Please give the records below back in full, exactly as shown.

** Opening TASK DATA block **

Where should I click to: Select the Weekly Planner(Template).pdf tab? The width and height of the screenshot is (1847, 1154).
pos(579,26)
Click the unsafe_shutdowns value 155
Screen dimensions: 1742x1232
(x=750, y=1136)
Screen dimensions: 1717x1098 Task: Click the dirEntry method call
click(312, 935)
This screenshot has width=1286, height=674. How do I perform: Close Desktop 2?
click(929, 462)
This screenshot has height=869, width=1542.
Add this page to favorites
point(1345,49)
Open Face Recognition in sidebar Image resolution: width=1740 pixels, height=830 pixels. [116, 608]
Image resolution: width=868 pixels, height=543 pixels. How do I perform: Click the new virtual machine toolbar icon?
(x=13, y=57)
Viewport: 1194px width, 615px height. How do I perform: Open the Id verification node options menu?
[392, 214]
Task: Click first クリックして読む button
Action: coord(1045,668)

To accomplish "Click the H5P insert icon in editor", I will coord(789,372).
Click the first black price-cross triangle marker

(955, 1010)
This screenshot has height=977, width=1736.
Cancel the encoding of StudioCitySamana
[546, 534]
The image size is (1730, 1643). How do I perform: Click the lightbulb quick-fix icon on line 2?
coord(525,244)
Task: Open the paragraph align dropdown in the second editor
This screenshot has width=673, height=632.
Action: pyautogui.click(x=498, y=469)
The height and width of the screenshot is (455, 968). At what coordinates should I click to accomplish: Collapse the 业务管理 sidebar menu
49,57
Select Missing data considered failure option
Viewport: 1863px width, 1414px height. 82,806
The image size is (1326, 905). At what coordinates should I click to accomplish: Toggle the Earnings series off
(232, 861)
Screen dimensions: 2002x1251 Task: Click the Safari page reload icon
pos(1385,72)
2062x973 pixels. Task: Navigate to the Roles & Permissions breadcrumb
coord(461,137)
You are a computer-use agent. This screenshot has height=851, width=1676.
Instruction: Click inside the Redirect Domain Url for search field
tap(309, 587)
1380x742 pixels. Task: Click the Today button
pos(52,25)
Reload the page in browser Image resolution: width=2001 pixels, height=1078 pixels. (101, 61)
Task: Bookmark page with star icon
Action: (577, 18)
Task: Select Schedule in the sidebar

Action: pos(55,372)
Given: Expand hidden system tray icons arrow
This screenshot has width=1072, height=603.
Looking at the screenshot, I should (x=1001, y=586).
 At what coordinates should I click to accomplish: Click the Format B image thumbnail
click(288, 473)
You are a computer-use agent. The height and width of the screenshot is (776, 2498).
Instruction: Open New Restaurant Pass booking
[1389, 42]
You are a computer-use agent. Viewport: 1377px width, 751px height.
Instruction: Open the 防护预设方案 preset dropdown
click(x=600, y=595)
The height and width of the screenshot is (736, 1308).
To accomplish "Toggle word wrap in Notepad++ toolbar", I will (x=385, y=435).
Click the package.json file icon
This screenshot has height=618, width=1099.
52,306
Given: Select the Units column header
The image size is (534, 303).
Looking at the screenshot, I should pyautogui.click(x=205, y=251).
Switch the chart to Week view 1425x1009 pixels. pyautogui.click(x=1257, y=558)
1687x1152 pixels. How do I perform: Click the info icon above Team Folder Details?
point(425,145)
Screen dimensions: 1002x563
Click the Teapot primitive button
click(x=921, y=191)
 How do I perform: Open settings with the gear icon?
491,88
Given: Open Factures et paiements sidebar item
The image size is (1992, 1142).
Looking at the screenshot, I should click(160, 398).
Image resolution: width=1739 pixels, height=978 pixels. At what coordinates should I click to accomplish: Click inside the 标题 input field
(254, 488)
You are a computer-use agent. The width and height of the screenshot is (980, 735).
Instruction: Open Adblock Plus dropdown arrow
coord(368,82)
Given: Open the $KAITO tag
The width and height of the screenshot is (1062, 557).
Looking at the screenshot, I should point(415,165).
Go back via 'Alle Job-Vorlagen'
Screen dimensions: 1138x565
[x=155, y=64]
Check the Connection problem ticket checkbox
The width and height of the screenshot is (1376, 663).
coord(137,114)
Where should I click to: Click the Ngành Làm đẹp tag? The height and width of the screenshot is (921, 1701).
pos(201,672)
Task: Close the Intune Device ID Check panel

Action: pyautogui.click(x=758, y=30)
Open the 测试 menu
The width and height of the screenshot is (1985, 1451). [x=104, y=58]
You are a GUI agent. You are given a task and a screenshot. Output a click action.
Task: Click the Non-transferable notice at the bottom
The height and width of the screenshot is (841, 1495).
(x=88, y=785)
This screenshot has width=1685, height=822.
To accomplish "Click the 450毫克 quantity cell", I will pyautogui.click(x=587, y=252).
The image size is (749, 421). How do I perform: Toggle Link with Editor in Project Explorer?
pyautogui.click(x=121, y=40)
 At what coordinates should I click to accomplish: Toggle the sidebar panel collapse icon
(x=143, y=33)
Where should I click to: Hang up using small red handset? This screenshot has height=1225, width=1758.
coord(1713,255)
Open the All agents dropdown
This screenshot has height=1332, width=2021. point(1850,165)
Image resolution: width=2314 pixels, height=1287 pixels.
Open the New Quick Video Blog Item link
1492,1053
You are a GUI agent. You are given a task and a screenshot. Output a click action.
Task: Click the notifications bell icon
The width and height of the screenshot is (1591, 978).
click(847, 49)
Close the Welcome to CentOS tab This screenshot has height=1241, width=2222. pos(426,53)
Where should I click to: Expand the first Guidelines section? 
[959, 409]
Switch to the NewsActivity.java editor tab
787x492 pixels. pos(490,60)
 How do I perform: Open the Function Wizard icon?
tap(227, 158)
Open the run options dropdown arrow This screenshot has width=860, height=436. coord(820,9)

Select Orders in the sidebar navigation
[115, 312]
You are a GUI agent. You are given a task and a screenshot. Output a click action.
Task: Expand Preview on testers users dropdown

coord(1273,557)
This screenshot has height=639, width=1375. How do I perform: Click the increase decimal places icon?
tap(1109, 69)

** Closing TASK DATA block **

» TASK RESULT
Where should I click to: Select the Weekly Planner(Template).pdf tab? The width and height of the screenshot is (1847, 1154).
pos(579,26)
Click the unsafe_shutdowns value 155
Screen dimensions: 1742x1232
(x=750, y=1136)
Screen dimensions: 1717x1098 Task: Click the dirEntry method call
click(312, 935)
This screenshot has width=1286, height=674. How do I perform: Close Desktop 2?
click(929, 462)
This screenshot has height=869, width=1542.
Add this page to favorites
point(1345,49)
Open Face Recognition in sidebar Image resolution: width=1740 pixels, height=830 pixels. [116, 608]
Image resolution: width=868 pixels, height=543 pixels. How do I perform: Click the new virtual machine toolbar icon?
(x=13, y=57)
Viewport: 1194px width, 615px height. How do I perform: Open the Id verification node options menu?
[392, 214]
Task: Click first クリックして読む button
Action: coord(1045,668)

To accomplish "Click the H5P insert icon in editor", I will coord(789,372).
Click the first black price-cross triangle marker

(955, 1010)
This screenshot has height=977, width=1736.
Cancel the encoding of StudioCitySamana
[546, 534]
The image size is (1730, 1643). How do I perform: Click the lightbulb quick-fix icon on line 2?
coord(525,244)
Task: Open the paragraph align dropdown in the second editor
This screenshot has width=673, height=632.
Action: pyautogui.click(x=498, y=469)
The height and width of the screenshot is (455, 968). At what coordinates should I click to accomplish: Collapse the 业务管理 sidebar menu
49,57
Select Missing data considered failure option
Viewport: 1863px width, 1414px height. 82,806
The image size is (1326, 905). At what coordinates should I click to accomplish: Toggle the Earnings series off
(232, 861)
Screen dimensions: 2002x1251 Task: Click the Safari page reload icon
pos(1385,72)
2062x973 pixels. Task: Navigate to the Roles & Permissions breadcrumb
coord(461,137)
You are a computer-use agent. This screenshot has height=851, width=1676.
Instruction: Click inside the Redirect Domain Url for search field
tap(309, 587)
1380x742 pixels. Task: Click the Today button
pos(52,25)
Reload the page in browser Image resolution: width=2001 pixels, height=1078 pixels. (101, 61)
Task: Bookmark page with star icon
Action: (577, 18)
Task: Select Schedule in the sidebar

Action: pos(55,372)
Given: Expand hidden system tray icons arrow
This screenshot has width=1072, height=603.
Looking at the screenshot, I should (x=1001, y=586).
 At what coordinates should I click to accomplish: Click the Format B image thumbnail
click(288, 473)
You are a computer-use agent. The height and width of the screenshot is (776, 2498).
Instruction: Open New Restaurant Pass booking
[1389, 42]
You are a computer-use agent. Viewport: 1377px width, 751px height.
Instruction: Open the 防护预设方案 preset dropdown
click(x=600, y=595)
The height and width of the screenshot is (736, 1308).
To accomplish "Toggle word wrap in Notepad++ toolbar", I will (x=385, y=435).
Click the package.json file icon
This screenshot has height=618, width=1099.
52,306
Given: Select the Units column header
The image size is (534, 303).
Looking at the screenshot, I should pyautogui.click(x=205, y=251).
Switch the chart to Week view 1425x1009 pixels. pyautogui.click(x=1257, y=558)
1687x1152 pixels. How do I perform: Click the info icon above Team Folder Details?
point(425,145)
Screen dimensions: 1002x563
Click the Teapot primitive button
click(x=921, y=191)
 How do I perform: Open settings with the gear icon?
491,88
Given: Open Factures et paiements sidebar item
The image size is (1992, 1142).
Looking at the screenshot, I should click(160, 398).
Image resolution: width=1739 pixels, height=978 pixels. At what coordinates should I click to accomplish: Click inside the 标题 input field
(254, 488)
You are a computer-use agent. The width and height of the screenshot is (980, 735).
Instruction: Open Adblock Plus dropdown arrow
coord(368,82)
Given: Open the $KAITO tag
The width and height of the screenshot is (1062, 557).
Looking at the screenshot, I should point(415,165).
Go back via 'Alle Job-Vorlagen'
Screen dimensions: 1138x565
[x=155, y=64]
Check the Connection problem ticket checkbox
The width and height of the screenshot is (1376, 663).
coord(137,114)
Where should I click to: Click the Ngành Làm đẹp tag? The height and width of the screenshot is (921, 1701).
pos(201,672)
Task: Close the Intune Device ID Check panel

Action: pyautogui.click(x=758, y=30)
Open the 测试 menu
The width and height of the screenshot is (1985, 1451). [x=104, y=58]
You are a GUI agent. You are given a task and a screenshot. Output a click action.
Task: Click the Non-transferable notice at the bottom
The height and width of the screenshot is (841, 1495).
(x=88, y=785)
This screenshot has width=1685, height=822.
To accomplish "Click the 450毫克 quantity cell", I will pyautogui.click(x=587, y=252).
The image size is (749, 421). How do I perform: Toggle Link with Editor in Project Explorer?
pyautogui.click(x=121, y=40)
 At what coordinates should I click to accomplish: Toggle the sidebar panel collapse icon
(x=143, y=33)
Where should I click to: Hang up using small red handset? This screenshot has height=1225, width=1758.
coord(1713,255)
Open the All agents dropdown
This screenshot has height=1332, width=2021. point(1850,165)
Image resolution: width=2314 pixels, height=1287 pixels.
Open the New Quick Video Blog Item link
1492,1053
You are a GUI agent. You are given a task and a screenshot. Output a click action.
Task: Click the notifications bell icon
The width and height of the screenshot is (1591, 978).
click(847, 49)
Close the Welcome to CentOS tab This screenshot has height=1241, width=2222. pos(426,53)
Where should I click to: Expand the first Guidelines section? 
[959, 409]
Switch to the NewsActivity.java editor tab
787x492 pixels. pos(490,60)
 How do I perform: Open the Function Wizard icon?
tap(227, 158)
Open the run options dropdown arrow This screenshot has width=860, height=436. coord(820,9)

Select Orders in the sidebar navigation
[115, 312]
You are a GUI agent. You are given a task and a screenshot. Output a click action.
Task: Expand Preview on testers users dropdown

coord(1273,557)
This screenshot has height=639, width=1375. How do I perform: Click the increase decimal places icon?
tap(1109, 69)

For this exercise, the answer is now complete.